The span between walls is 10 feet, and let's assume (for the sake of discussion) that the length of the roof is 12 feet, and trapped between two walls. Ceiling height from floor to bottom of ceiling joists is 7'-6".

How would you (or anyone else reading) go about raising this ceiling?

I'll be looking at things a little closer tonight, and I'll see if I can get some better details on the ridge board, as well as how this roof structure is actually tied to the walls at either end.

If what I sketched up isn't doable, that's fine. This is why I'm asking. I would like to know how to do this correctly.


GBR in WA said:


> The collar ties you suggest will only hold the rafter tops from coming apart in a high wind. They will not hold the walls from blowing outward or the ridge board from coming down (if you remove the rafter ties). http://www.finehomebuilding.com/how-to/qa/removing-collar-ties.aspx
> You need a structurally engineered ridge *beam* to hold up 1/2 your roof.
> 
> Scroll down to pp. 131: http://books.google.com/books?id=E5S9qrSNxx0C&pg=PA130&dq=structural+ridge+roof+framing&as_brr=3&cd=1#v=onepage&q=structural%20ridge%20roof%20framing&f=false
> ...


----------



## scootermcrad (Jul 23, 2012)

Here's the real basic and simplified sketch of the situation. (sorry so dark)


----------



## scootermcrad (Jul 23, 2012)

Just stumbled on this article on "Fine Home Building" that is very similar to what I'm trying to do. There is no suggestion of an engineered top beam, as long as the collar ties are only moved up 1/3 the rafter length:

http://www.finehomebuilding.com/how-to/qa/framing-cathedral-ceiling.aspx

Am I missing something here?


----------



## scootermcrad (Jul 23, 2012)

Thinking about the article I stumbled on, I did a little math. If I do it the way they suggest, it gets me almost two more feet of ceiling height (see attached math). Then I got to thinking, is that really the feel that I want. Sure, it's more than what I have, but maybe not quite the dramatic feel I was hoping for. How about constructing scissor trusses in-place?

——

TASK GOAL: In the forum thread about raising a ceiling, what is the height from the floor to the bottom of the ceiling joists? Please answer in one sentence. The listing has no connection to the forum thread above.

COLLECTED DATA:
——

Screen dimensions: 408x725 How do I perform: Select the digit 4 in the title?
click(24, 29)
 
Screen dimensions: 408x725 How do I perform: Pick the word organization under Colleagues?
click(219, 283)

——

COMPLETE ANSWER: The height from the floor to the bottom of the ceiling joists is 7'-6".